Notebooks for 3D Slicer to export ultrasound annotations for machine learning. Notebooks also contain scripts for processing exported data, and some example deep learning methods.
- Install Anaconda (with Python 3.7)
- Run the setup_env.bat file (in SetupAnaconda folder) to create environment in a folder.
- Clone this repository on your computer.
- Some notebooks will require that you createa a new file in the Notebooks folder of your local clone, named local_vars.py, and define the root_folder variable in that file, e.g. root_folder = r"c:\Data". Please do not commit/push your local_vars.py!
- Install Slicer 4.11 or newer version (after 2019-05-31, for full functionality)
- Install the Jupyter extension for Slicer, and follow the extension user guide to add the Python environment of Slicer as a kernel in Jupyter Notebook.
- Install additional packages in the Slicer python environment, to be able to run all Slicer notebooks. Open a cmd terminal as Administrator, go the Slicer bin folder, and use this command PythonSlicer.exe -m pip install tensorflow keras scikit-learn ipywidgets
- To run notebooks, start the Anaconda command prompt, navigate to the Notebooks folder of your clone of this repository, and type the "jupyter notebook" command. Note: Some Slicer notebooks are written for Slicer 4.10 (Python 2.7). They will be gradually updated for Slicer 4.11 (Python 3.6).
- Use the Sequences extension in 3D Slicer to record tracked ultrasound sequences.
- Record Image_Image (the ultrasound in the Image coordinate system) and ImageToReference transform sequences. Note that Slicer cannot record transformed images, so recording Image_Reference is not an option.
- Create annotations by placing fiducials or creating segmentations.
- Save the Slicer scene.
- Use Notebooks/Slicer/AverageIntensities to determine intensity threshold and image region for settinput up filter in later notebooks to skip images with no skin contact.

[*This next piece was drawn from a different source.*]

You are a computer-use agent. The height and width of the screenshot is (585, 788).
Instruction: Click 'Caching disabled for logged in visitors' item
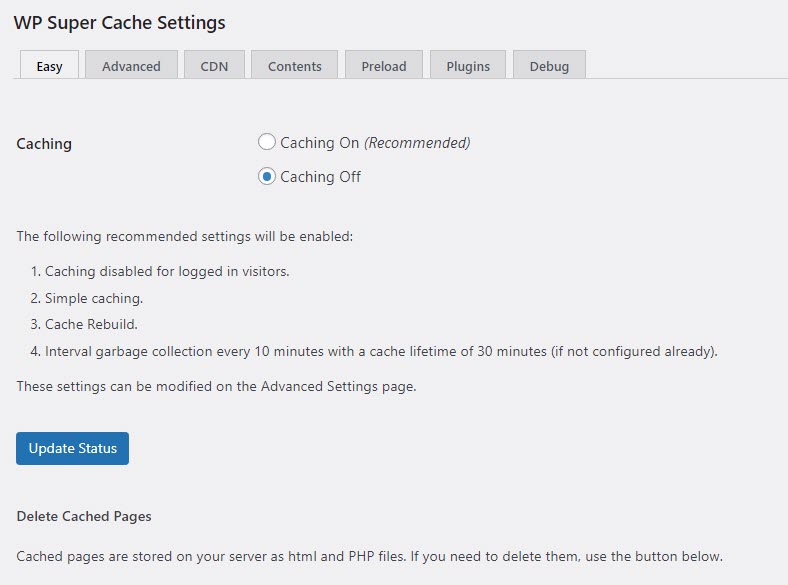pyautogui.click(x=167, y=271)
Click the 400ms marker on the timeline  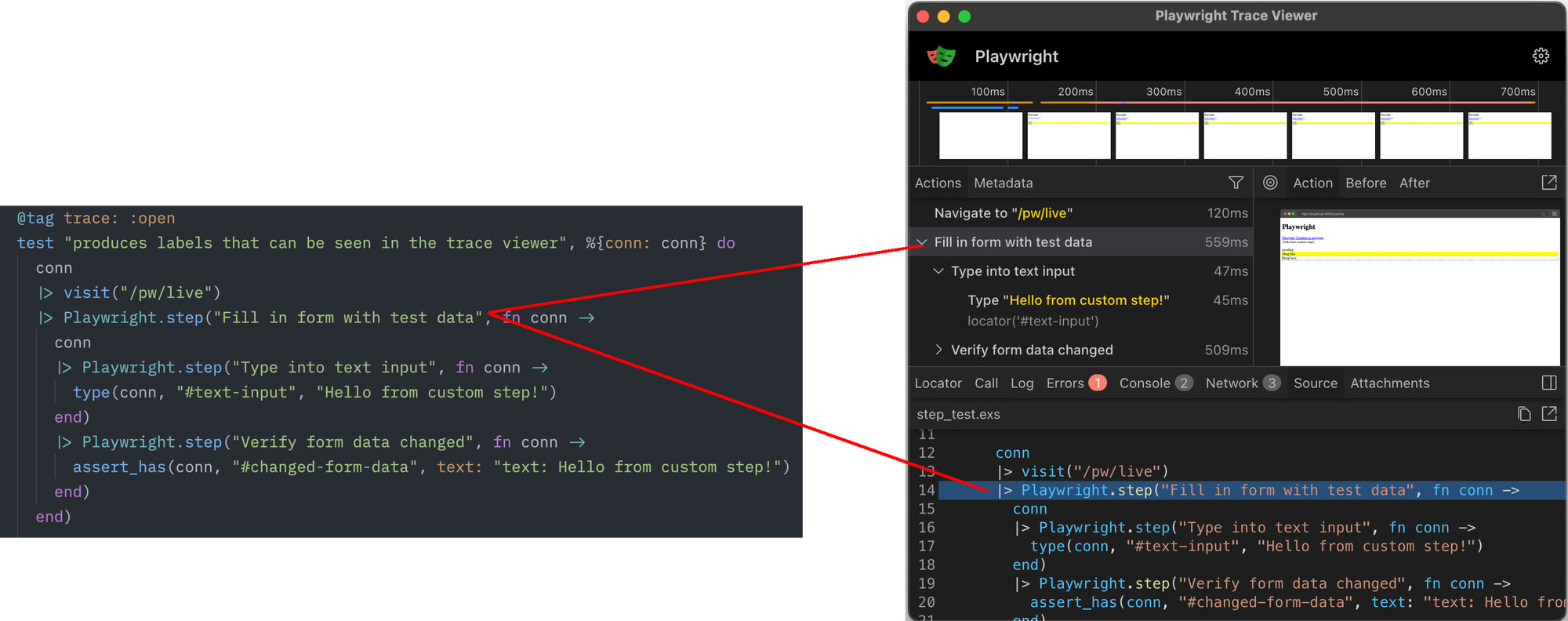tap(1251, 92)

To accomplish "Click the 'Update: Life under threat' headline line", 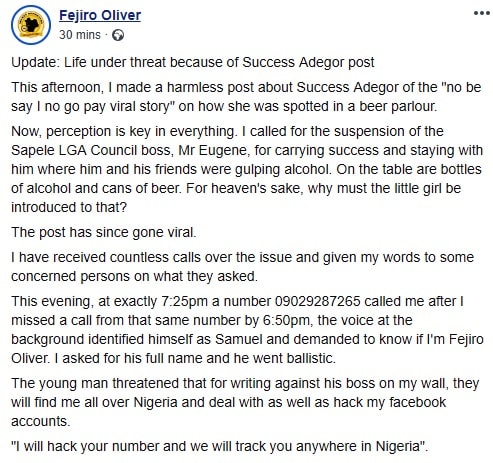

- Use scripts in the Notebooks/Slicer folder to export images and annotations. These scripts will automatically open a Slicer managed by Jupyter. Load the saved Slicer scenes in these managed Slicer instances and run the notebooks to export data.
- (optional) Use Notebooks/SplitAnnotatedData to separate part of the data into testing, validation, and training folders.
- Use Notebooks/FoldersToSavedArrays to save data sequences as single files for faster data loading during training.